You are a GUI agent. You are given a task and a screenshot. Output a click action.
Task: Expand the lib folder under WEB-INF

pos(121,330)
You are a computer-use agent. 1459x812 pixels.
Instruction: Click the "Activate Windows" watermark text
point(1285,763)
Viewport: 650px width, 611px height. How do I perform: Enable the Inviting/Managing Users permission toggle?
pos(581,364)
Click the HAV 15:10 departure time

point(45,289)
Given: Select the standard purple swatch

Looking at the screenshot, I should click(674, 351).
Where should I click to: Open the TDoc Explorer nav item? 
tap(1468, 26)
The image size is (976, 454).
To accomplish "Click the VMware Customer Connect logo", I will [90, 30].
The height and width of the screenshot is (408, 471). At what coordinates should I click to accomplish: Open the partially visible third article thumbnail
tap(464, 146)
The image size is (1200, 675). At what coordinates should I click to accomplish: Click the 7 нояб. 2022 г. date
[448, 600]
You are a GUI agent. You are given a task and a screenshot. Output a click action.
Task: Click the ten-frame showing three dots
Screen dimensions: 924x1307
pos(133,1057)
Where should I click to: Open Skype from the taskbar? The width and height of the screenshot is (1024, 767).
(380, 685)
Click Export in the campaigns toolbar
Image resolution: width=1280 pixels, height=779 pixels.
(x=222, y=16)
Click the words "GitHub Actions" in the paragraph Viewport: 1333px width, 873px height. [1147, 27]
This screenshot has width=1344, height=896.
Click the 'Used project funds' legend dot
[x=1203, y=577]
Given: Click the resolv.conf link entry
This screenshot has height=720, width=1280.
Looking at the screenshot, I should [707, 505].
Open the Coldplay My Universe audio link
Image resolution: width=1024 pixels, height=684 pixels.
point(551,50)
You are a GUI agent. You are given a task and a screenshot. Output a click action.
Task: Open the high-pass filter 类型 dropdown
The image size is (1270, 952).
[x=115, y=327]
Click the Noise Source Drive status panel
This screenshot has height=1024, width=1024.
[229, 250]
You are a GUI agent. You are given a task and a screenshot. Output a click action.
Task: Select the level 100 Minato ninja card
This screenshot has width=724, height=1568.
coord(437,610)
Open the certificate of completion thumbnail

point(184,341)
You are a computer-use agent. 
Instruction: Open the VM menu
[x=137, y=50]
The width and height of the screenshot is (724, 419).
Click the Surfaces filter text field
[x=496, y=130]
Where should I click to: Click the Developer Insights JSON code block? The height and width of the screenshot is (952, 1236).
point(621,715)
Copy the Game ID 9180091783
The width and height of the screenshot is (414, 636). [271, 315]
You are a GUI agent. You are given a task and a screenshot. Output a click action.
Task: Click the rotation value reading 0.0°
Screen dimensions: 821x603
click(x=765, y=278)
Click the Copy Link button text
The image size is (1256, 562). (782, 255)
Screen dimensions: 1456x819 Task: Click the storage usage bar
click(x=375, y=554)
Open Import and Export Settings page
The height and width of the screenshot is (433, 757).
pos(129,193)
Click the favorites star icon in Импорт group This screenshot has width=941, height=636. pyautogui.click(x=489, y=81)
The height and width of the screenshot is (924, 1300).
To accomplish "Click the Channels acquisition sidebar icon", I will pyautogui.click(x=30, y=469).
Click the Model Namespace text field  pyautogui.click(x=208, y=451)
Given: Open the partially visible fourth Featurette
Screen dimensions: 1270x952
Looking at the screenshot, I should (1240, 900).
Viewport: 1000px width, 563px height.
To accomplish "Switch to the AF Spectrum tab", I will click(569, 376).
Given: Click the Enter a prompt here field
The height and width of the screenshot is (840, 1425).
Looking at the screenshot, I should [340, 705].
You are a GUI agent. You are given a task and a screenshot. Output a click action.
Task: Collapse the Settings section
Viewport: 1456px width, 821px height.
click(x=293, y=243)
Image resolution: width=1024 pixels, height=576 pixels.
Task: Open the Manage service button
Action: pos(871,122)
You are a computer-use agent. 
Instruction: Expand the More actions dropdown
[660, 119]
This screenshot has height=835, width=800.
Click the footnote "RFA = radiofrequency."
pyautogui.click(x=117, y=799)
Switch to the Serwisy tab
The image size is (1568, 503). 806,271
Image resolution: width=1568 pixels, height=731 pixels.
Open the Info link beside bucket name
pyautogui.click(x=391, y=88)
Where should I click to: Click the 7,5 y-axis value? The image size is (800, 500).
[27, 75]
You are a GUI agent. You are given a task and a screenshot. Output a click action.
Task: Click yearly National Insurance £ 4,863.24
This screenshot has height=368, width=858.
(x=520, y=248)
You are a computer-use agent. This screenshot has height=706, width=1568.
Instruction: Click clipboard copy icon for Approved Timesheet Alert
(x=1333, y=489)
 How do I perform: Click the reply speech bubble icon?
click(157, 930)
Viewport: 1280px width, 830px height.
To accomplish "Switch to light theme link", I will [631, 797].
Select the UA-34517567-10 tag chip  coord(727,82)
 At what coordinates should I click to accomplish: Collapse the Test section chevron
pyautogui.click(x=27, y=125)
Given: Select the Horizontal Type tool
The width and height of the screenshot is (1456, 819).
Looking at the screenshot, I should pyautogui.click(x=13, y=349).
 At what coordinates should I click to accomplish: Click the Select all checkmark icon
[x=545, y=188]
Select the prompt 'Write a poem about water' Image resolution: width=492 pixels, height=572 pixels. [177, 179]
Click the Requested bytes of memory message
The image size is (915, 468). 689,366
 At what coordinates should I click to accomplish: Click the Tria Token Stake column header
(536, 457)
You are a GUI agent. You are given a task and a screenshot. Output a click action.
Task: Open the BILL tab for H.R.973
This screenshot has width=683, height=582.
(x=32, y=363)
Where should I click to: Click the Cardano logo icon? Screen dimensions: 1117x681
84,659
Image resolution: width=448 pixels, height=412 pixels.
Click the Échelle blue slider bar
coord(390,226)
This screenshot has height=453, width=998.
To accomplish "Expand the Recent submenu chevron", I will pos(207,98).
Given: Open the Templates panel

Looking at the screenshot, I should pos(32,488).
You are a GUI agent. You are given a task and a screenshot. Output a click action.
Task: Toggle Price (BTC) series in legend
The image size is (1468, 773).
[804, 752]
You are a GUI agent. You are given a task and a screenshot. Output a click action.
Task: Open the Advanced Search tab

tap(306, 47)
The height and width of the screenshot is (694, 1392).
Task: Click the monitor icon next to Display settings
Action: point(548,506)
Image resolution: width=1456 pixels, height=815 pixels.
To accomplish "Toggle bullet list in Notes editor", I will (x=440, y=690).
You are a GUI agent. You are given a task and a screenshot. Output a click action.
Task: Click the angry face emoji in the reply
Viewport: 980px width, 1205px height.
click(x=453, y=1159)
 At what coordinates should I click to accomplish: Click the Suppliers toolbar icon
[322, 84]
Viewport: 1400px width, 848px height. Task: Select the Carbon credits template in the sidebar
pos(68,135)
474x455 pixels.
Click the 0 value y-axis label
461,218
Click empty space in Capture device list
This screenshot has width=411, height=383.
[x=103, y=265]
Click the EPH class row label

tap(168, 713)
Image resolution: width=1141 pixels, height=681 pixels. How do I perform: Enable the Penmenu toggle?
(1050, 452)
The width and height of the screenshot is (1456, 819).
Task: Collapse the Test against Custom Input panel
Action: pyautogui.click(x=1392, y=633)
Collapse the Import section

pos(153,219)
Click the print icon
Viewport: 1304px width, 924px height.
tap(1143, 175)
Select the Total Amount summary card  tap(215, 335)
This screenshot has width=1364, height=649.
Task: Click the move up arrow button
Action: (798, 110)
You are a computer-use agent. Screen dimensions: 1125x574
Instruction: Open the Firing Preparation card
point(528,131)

Aim of the task.
Recast all of the material above as a JSON list of strings, with one string per line and blank lines omitted.

Solution to this exercise.
[
  "You are a GUI agent. You are given a task and a screenshot. Output a click action.",
  "Task: Expand the lib folder under WEB-INF",
  "pos(121,330)",
  "You are a computer-use agent. 1459x812 pixels.",
  "Instruction: Click the \"Activate Windows\" watermark text",
  "point(1285,763)",
  "Viewport: 650px width, 611px height. How do I perform: Enable the Inviting/Managing Users permission toggle?",
  "pos(581,364)",
  "Click the HAV 15:10 departure time",
  "point(45,289)",
  "Given: Select the standard purple swatch",
  "Looking at the screenshot, I should click(674, 351).",
  "Where should I click to: Open the TDoc Explorer nav item? ",
  "tap(1468, 26)",
  "The image size is (976, 454).",
  "To accomplish \"Click the VMware Customer Connect logo\", I will [90, 30].",
  "The height and width of the screenshot is (408, 471). At what coordinates should I click to accomplish: Open the partially visible third article thumbnail",
  "tap(464, 146)",
  "The image size is (1200, 675). At what coordinates should I click to accomplish: Click the 7 нояб. 2022 г. date",
  "[448, 600]",
  "You are a GUI agent. You are given a task and a screenshot. Output a click action.",
  "Task: Click the ten-frame showing three dots",
  "Screen dimensions: 924x1307",
  "pos(133,1057)",
  "Where should I click to: Open Skype from the taskbar? The width and height of the screenshot is (1024, 767).",
  "(380, 685)",
  "Click Export in the campaigns toolbar",
  "Image resolution: width=1280 pixels, height=779 pixels.",
  "(x=222, y=16)",
  "Click the words \"GitHub Actions\" in the paragraph Viewport: 1333px width, 873px height. [1147, 27]",
  "This screenshot has width=1344, height=896.",
  "Click the 'Used project funds' legend dot",
  "[x=1203, y=577]",
  "Given: Click the resolv.conf link entry",
  "This screenshot has height=720, width=1280.",
  "Looking at the screenshot, I should [707, 505].",
  "Open the Coldplay My Universe audio link",
  "Image resolution: width=1024 pixels, height=684 pixels.",
  "point(551,50)",
  "You are a GUI agent. You are given a task and a screenshot. Output a click action.",
  "Task: Open the high-pass filter 类型 dropdown",
  "The image size is (1270, 952).",
  "[x=115, y=327]",
  "Click the Noise Source Drive status panel",
  "This screenshot has height=1024, width=1024.",
  "[229, 250]",
  "You are a GUI agent. You are given a task and a screenshot. Output a click action.",
  "Task: Select the level 100 Minato ninja card",
  "This screenshot has width=724, height=1568.",
  "coord(437,610)",
  "Open the certificate of completion thumbnail",
  "point(184,341)",
  "You are a computer-use agent. ",
  "Instruction: Open the VM menu",
  "[x=137, y=50]",
  "The width and height of the screenshot is (724, 419).",
  "Click the Surfaces filter text field",
  "[x=496, y=130]",
  "Where should I click to: Click the Developer Insights JSON code block? The height and width of the screenshot is (952, 1236).",
  "point(621,715)",
  "Copy the Game ID 9180091783",
  "The width and height of the screenshot is (414, 636). [271, 315]",
  "You are a GUI agent. You are given a task and a screenshot. Output a click action.",
  "Task: Click the rotation value reading 0.0°",
  "Screen dimensions: 821x603",
  "click(x=765, y=278)",
  "Click the Copy Link button text",
  "The image size is (1256, 562). (782, 255)",
  "Screen dimensions: 1456x819 Task: Click the storage usage bar",
  "click(x=375, y=554)",
  "Open Import and Export Settings page",
  "The height and width of the screenshot is (433, 757).",
  "pos(129,193)",
  "Click the favorites star icon in Импорт group This screenshot has width=941, height=636. pyautogui.click(x=489, y=81)",
  "The height and width of the screenshot is (924, 1300).",
  "To accomplish \"Click the Channels acquisition sidebar icon\", I will pyautogui.click(x=30, y=469).",
  "Click the Model Namespace text field  pyautogui.click(x=208, y=451)",
  "Given: Open the partially visible fourth Featurette",
  "Screen dimensions: 1270x952",
  "Looking at the screenshot, I should (1240, 900).",
  "Viewport: 1000px width, 563px height.",
  "To accomplish \"Switch to the AF Spectrum tab\", I will click(569, 376).",
  "Given: Click the Enter a prompt here field",
  "The height and width of the screenshot is (840, 1425).",
  "Looking at the screenshot, I should [340, 705].",
  "You are a GUI agent. You are given a task and a screenshot. Output a click action.",
  "Task: Collapse the Settings section",
  "Viewport: 1456px width, 821px height.",
  "click(x=293, y=243)",
  "Image resolution: width=1024 pixels, height=576 pixels.",
  "Task: Open the Manage service button",
  "Action: pos(871,122)",
  "You are a computer-use agent. ",
  "Instruction: Expand the More actions dropdown",
  "[660, 119]",
  "This screenshot has height=835, width=800.",
  "Click the footnote \"RFA = radiofrequency.\"",
  "pyautogui.click(x=117, y=799)",
  "Switch to the Serwisy tab",
  "The image size is (1568, 503). 806,271",
  "Image resolution: width=1568 pixels, height=731 pixels.",
  "Open the Info link beside bucket name",
  "pyautogui.click(x=391, y=88)",
  "Where should I click to: Click the 7,5 y-axis value? The image size is (800, 500).",
  "[27, 75]",
  "You are a GUI agent. You are given a task and a screenshot. Output a click action.",
  "Task: Click yearly National Insurance £ 4,863.24",
  "This screenshot has height=368, width=858.",
  "(x=520, y=248)",
  "You are a computer-use agent. This screenshot has height=706, width=1568.",
  "Instruction: Click clipboard copy icon for Approved Timesheet Alert",
  "(x=1333, y=489)",
  " How do I perform: Click the reply speech bubble icon?",
  "click(157, 930)",
  "Viewport: 1280px width, 830px height.",
  "To accomplish \"Switch to light theme link\", I will [631, 797].",
  "Select the UA-34517567-10 tag chip  coord(727,82)",
  " At what coordinates should I click to accomplish: Collapse the Test section chevron",
  "pyautogui.click(x=27, y=125)",
  "Given: Select the Horizontal Type tool",
  "The width and height of the screenshot is (1456, 819).",
  "Looking at the screenshot, I should pyautogui.click(x=13, y=349).",
  " At what coordinates should I click to accomplish: Click the Select all checkmark icon",
  "[x=545, y=188]",
  "Select the prompt 'Write a poem about water' Image resolution: width=492 pixels, height=572 pixels. [177, 179]",
  "Click the Requested bytes of memory message",
  "The image size is (915, 468). 689,366",
  " At what coordinates should I click to accomplish: Click the Tria Token Stake column header",
  "(536, 457)",
  "You are a GUI agent. You are given a task and a screenshot. Output a click action.",
  "Task: Open the BILL tab for H.R.973",
  "This screenshot has width=683, height=582.",
  "(x=32, y=363)",
  "Where should I click to: Click the Cardano logo icon? Screen dimensions: 1117x681",
  "84,659",
  "Image resolution: width=448 pixels, height=412 pixels.",
  "Click the Échelle blue slider bar",
  "coord(390,226)",
  "This screenshot has height=453, width=998.",
  "To accomplish \"Expand the Recent submenu chevron\", I will pos(207,98).",
  "Given: Open the Templates panel",
  "Looking at the screenshot, I should pos(32,488).",
  "You are a GUI agent. You are given a task and a screenshot. Output a click action.",
  "Task: Toggle Price (BTC) series in legend",
  "The image size is (1468, 773).",
  "[804, 752]",
  "You are a GUI agent. You are given a task and a screenshot. Output a click action.",
  "Task: Open the Advanced Search tab",
  "tap(306, 47)",
  "The height and width of the screenshot is (694, 1392).",
  "Task: Click the monitor icon next to Display settings",
  "Action: point(548,506)",
  "Image resolution: width=1456 pixels, height=815 pixels.",
  "To accomplish \"Toggle bullet list in Notes editor\", I will (x=440, y=690).",
  "You are a GUI agent. You are given a task and a screenshot. Output a click action.",
  "Task: Click the angry face emoji in the reply",
  "Viewport: 980px width, 1205px height.",
  "click(x=453, y=1159)",
  " At what coordinates should I click to accomplish: Click the Suppliers toolbar icon",
  "[322, 84]",
  "Viewport: 1400px width, 848px height. Task: Select the Carbon credits template in the sidebar",
  "pos(68,135)",
  "474x455 pixels.",
  "Click the 0 value y-axis label",
  "461,218",
  "Click empty space in Capture device list",
  "This screenshot has width=411, height=383.",
  "[x=103, y=265]",
  "Click the EPH class row label",
  "tap(168, 713)",
  "Image resolution: width=1141 pixels, height=681 pixels. How do I perform: Enable the Penmenu toggle?",
  "(1050, 452)",
  "The width and height of the screenshot is (1456, 819).",
  "Task: Collapse the Test against Custom Input panel",
  "Action: pyautogui.click(x=1392, y=633)",
  "Collapse the Import section",
  "pos(153,219)",
  "Click the print icon",
  "Viewport: 1304px width, 924px height.",
  "tap(1143, 175)",
  "Select the Total Amount summary card  tap(215, 335)",
  "This screenshot has width=1364, height=649.",
  "Task: Click the move up arrow button",
  "Action: (798, 110)",
  "You are a computer-use agent. Screen dimensions: 1125x574",
  "Instruction: Open the Firing Preparation card",
  "point(528,131)"
]